Da quando il conto corrente le è stato prosciugato con prelievi indebiti sono trascorsi quasi quattro anni. Era l’estate del 2022. Il processo per fare luce sui fatti di cui Teresa Bua, 88 anni, di Loceri, è stata vittima, non è ancora entrato nel vivo per le consuete lungaggini giudiziarie, benché le indagini flash dei carabinieri avessero fornito un quadro lineare. La nonnina attende di sapere se quei 9mila euro, ossia i risparmi di una vita, le verranno restituiti.
Uno dei figli della signora, Antonio Giustino Coni, è critico sui tempi della giustizia. «Dopo la denuncia e l’avvio delle indagini, si è dovuto attendere quasi due anni e mezzo per arrivare, soltanto a ottobre 2024, a un decreto di citazione a giudizio. La prima udienza era stata fissata per il 14 maggio 2025. Tuttavia, nella citazione a giudizio notificata compariva erroneamente come data d’udienza il 15 maggio 2025. Il risultato è stato che noi ci siamo presentati inutilmente in Tribunale, poiché l’udienza si era già svolta».

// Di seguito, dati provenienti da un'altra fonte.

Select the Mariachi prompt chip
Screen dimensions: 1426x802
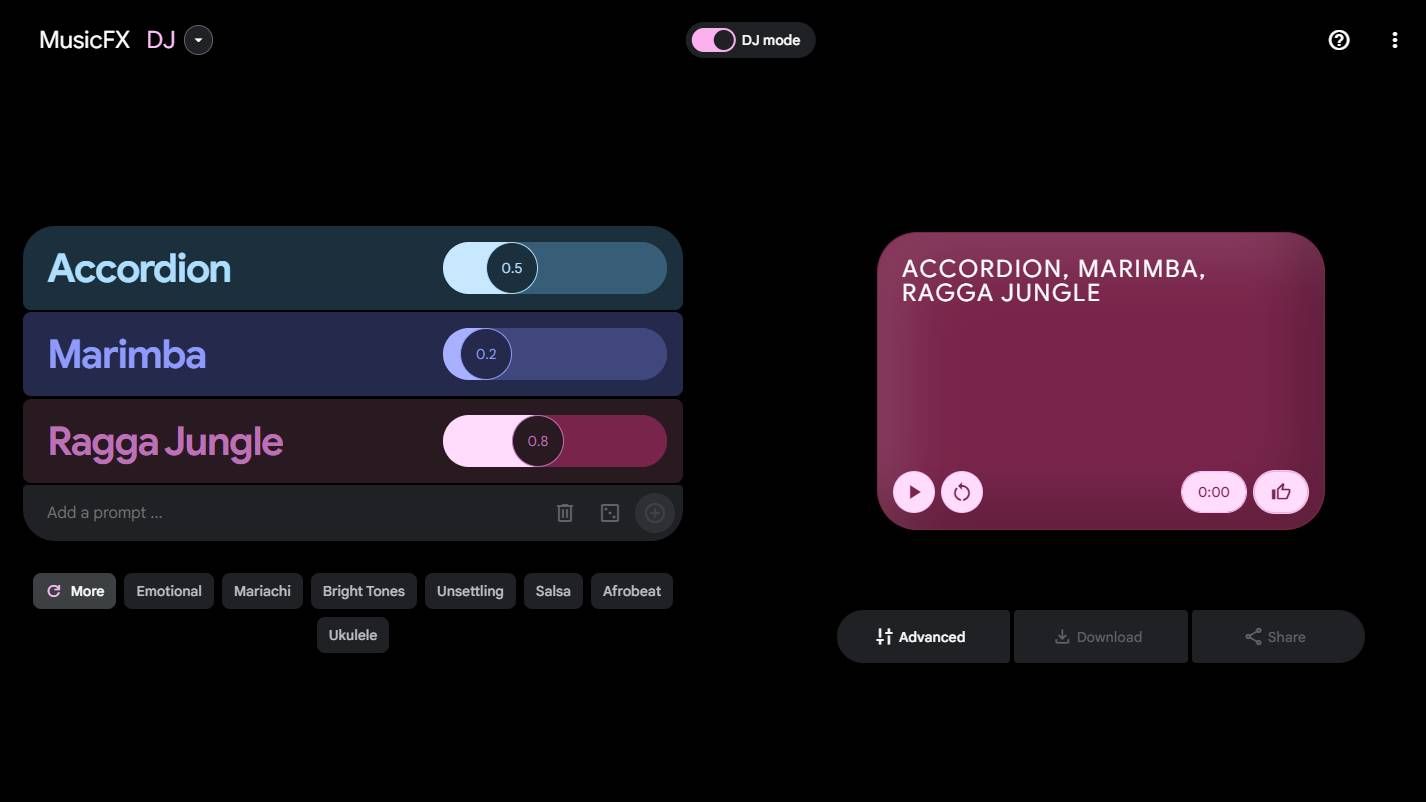262,591
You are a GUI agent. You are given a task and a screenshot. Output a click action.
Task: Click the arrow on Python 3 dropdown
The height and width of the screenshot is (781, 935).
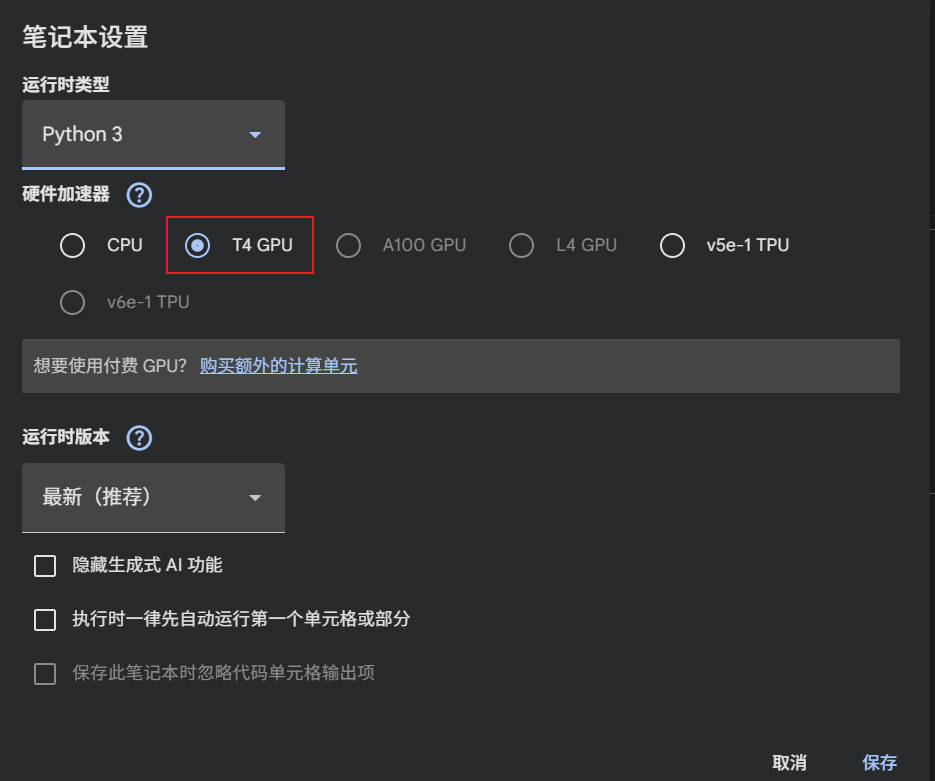(x=255, y=135)
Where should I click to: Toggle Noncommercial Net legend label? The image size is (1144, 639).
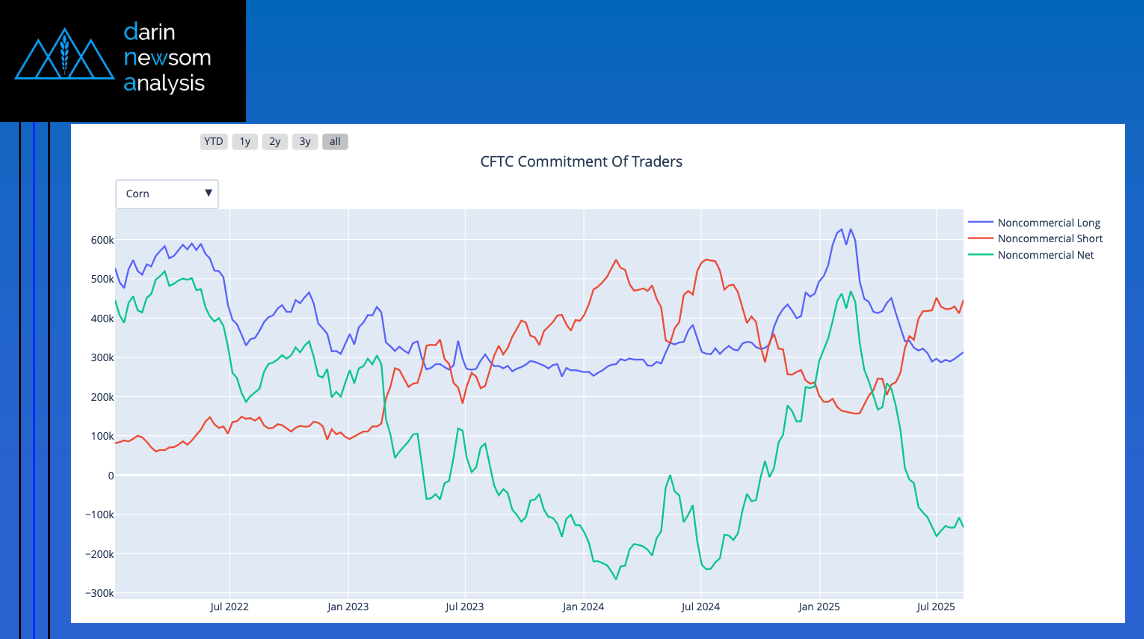tap(1045, 255)
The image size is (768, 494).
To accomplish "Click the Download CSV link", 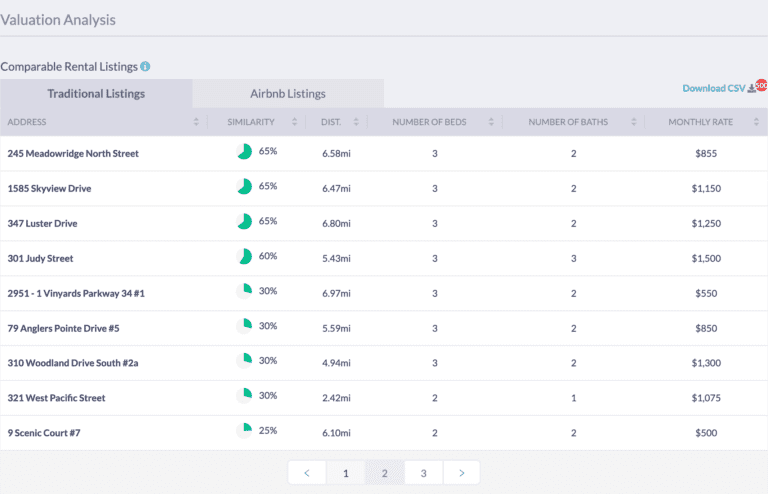I will (x=713, y=88).
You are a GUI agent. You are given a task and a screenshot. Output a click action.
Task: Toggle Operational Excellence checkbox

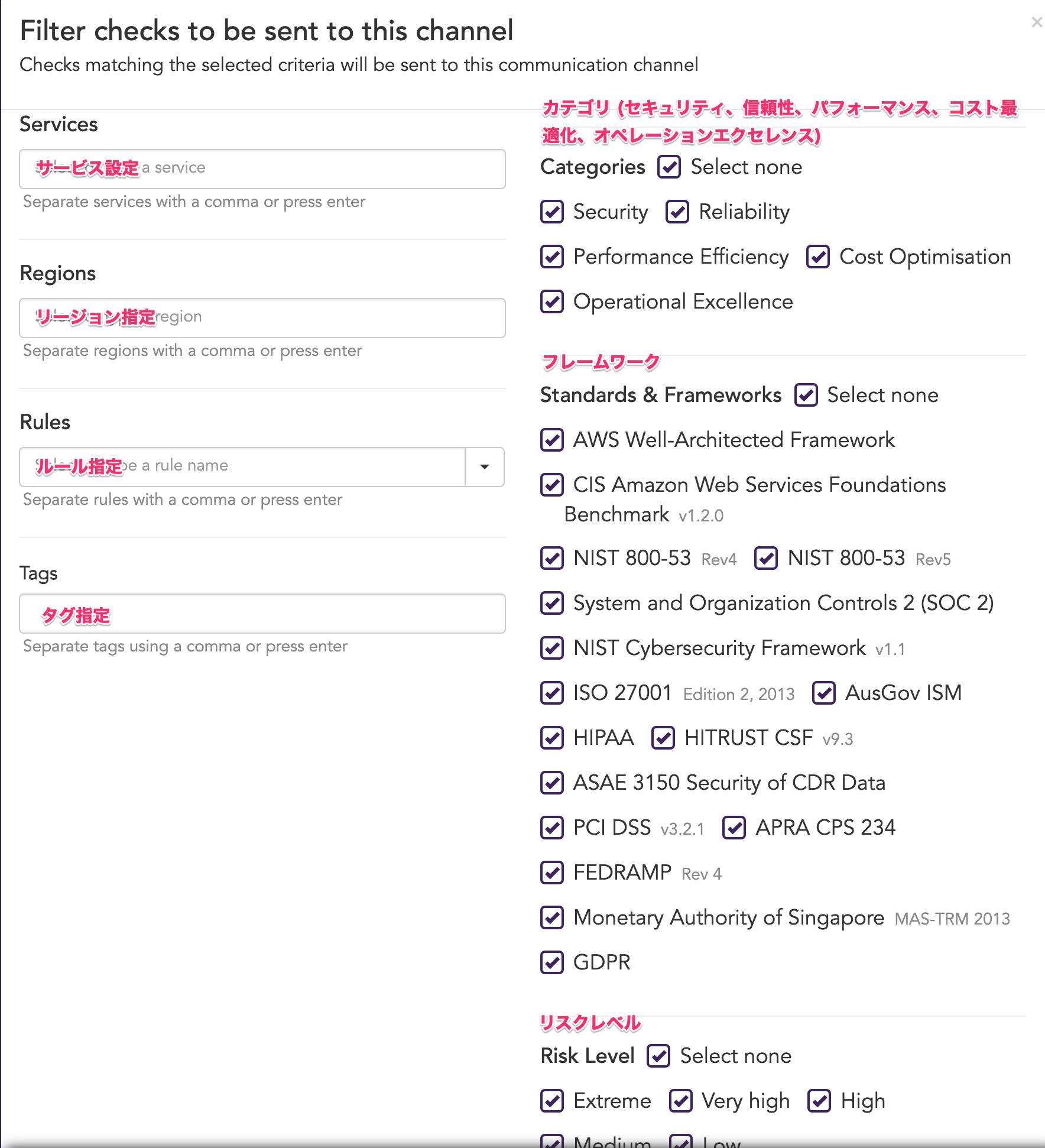pyautogui.click(x=552, y=302)
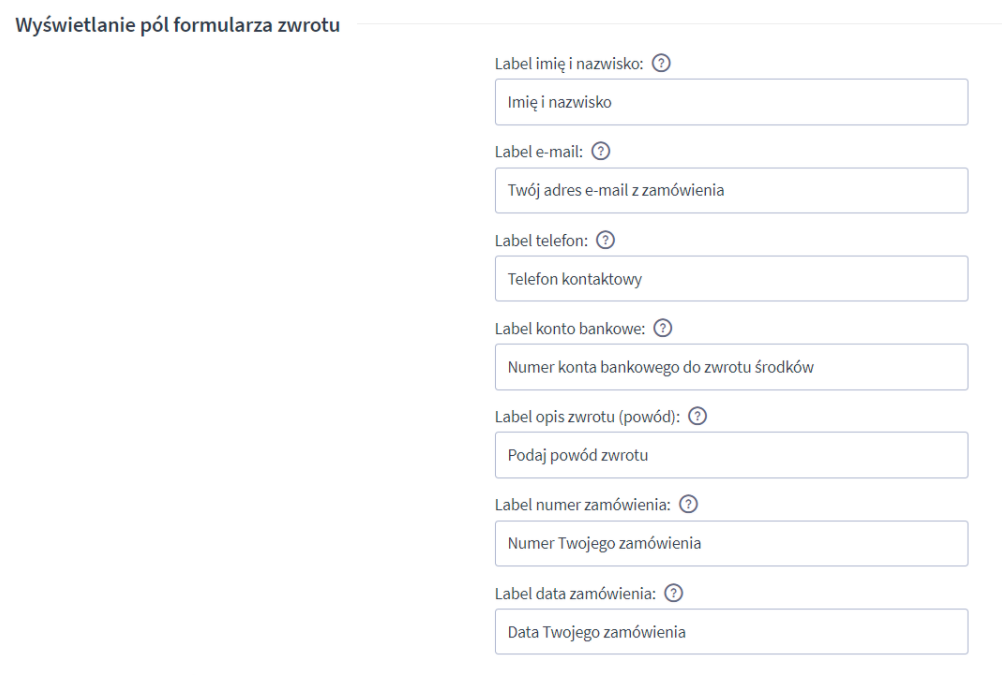Focus the 'Imię i nazwisko' text field

pyautogui.click(x=731, y=102)
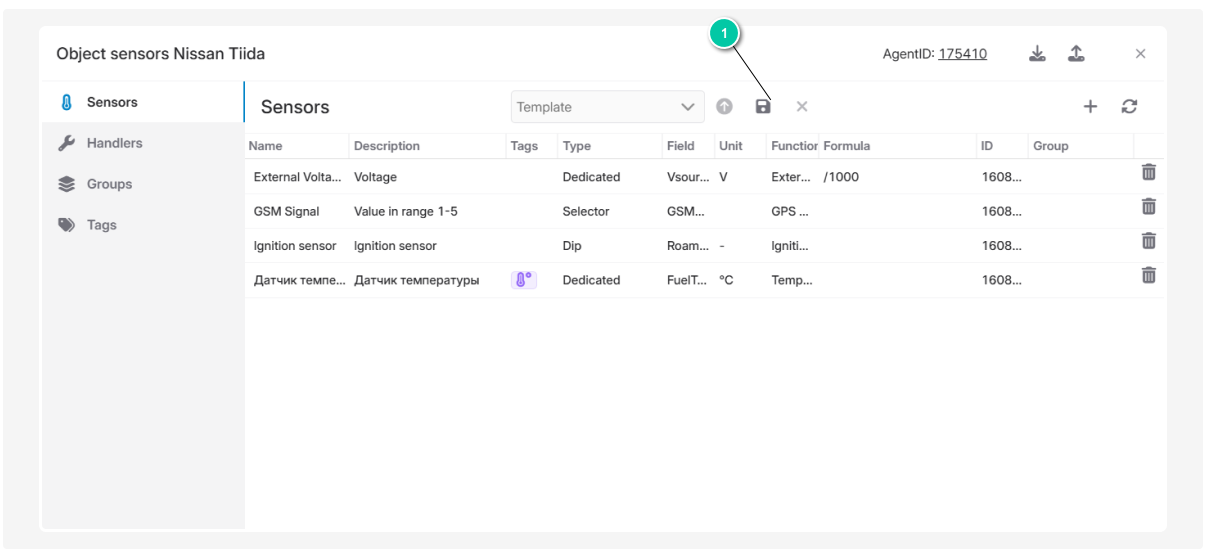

In quella circostanza il procedimento è stato aggiornato al 14 gennaio 2026 per il cambio del giudice. «Ma l’udienza - afferma Coni - è stata ancora rinviata al primo ottobre 2026, per la malattia del giudice. Nessuno mette in discussione il fatto che un magistrato possa ammalarsi, ma è davvero accettabile che ogni sostituzione, malattia o imprevisto che coinvolga il giudice comporti rinvii di dieci mesi? Può una persona, che aveva 84 anni all’epoca dei fatti, rischiare di non vedere mai la conclusione di un processo che riguarda i risparmi di una vita?». (ro. se.)